Abstract

Monolayers and multilayers from dipalmitoylphosphatidylethanolamine head labeled with nitrobenzoxadiazole (DPPE-NBD) were deposited as Langmuir–Blodgett (LB) films on silicon wafer or quartz glass plates at different deposition pressures at room temperature. The phase coexistence between the liquid and the solid phase was observed by atomic force microscopy, friction force microscopy, scanning surface potential microscopy (SSPM), scanning near-field optical microscopy (SNOM), and phase imaging by the tapping mode atomic force microscopy. The different methods reveal new features not imaged by a single method. There is no sharp boundary line between the liquid and the solid phase. Submicrometer solid domains are resolved above the phase transition together with multilayer needles.
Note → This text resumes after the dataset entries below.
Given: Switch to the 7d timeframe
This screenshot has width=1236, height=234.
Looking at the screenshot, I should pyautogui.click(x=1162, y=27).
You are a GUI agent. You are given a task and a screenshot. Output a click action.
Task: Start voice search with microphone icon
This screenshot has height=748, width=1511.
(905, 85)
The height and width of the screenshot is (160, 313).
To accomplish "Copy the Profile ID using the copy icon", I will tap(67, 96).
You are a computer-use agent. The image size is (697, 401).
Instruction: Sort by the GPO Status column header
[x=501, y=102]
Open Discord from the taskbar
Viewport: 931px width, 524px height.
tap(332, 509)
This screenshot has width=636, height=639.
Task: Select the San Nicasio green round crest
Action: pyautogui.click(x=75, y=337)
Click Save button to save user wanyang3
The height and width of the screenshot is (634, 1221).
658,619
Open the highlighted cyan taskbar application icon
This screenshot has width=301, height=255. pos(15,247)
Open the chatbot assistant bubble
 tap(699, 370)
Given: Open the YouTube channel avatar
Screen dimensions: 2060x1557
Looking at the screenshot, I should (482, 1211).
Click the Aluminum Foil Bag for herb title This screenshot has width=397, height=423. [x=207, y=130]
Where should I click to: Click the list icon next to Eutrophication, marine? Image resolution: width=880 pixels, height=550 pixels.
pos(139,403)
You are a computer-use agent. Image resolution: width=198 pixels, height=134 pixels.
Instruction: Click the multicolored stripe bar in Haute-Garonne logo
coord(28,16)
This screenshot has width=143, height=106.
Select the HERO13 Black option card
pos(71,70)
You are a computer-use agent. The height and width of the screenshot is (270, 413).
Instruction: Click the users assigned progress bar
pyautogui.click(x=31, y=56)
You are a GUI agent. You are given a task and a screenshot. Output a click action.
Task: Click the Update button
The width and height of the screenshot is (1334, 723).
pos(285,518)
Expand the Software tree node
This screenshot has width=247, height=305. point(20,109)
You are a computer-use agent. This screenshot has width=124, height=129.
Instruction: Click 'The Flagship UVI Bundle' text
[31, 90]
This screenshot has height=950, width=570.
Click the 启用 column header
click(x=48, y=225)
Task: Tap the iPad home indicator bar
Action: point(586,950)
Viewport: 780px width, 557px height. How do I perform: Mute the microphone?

These needles are bilayer in thickness when deposition was carried below the equilibrium surface pressure of 19.6 mN m−1 and grow in height up to hundred nanometers upon increase of the deposition surface pressure. After some time, these very high needles equilibrate to bilayer height. SSPM and SNOM reveal big contrast between the liquid and the solid phase in the first case due to the large differences in the vertical component of the molecular dipoles in the two phases, and in the second case due to fluorescence self-quenching in the solid phase. Multilayer growth on top of a liquid phase in the center of the solid domains and liquid phase inside the solid domain could be resolved. Phase imaging of multilayers samples reveals features not seen in the AFM.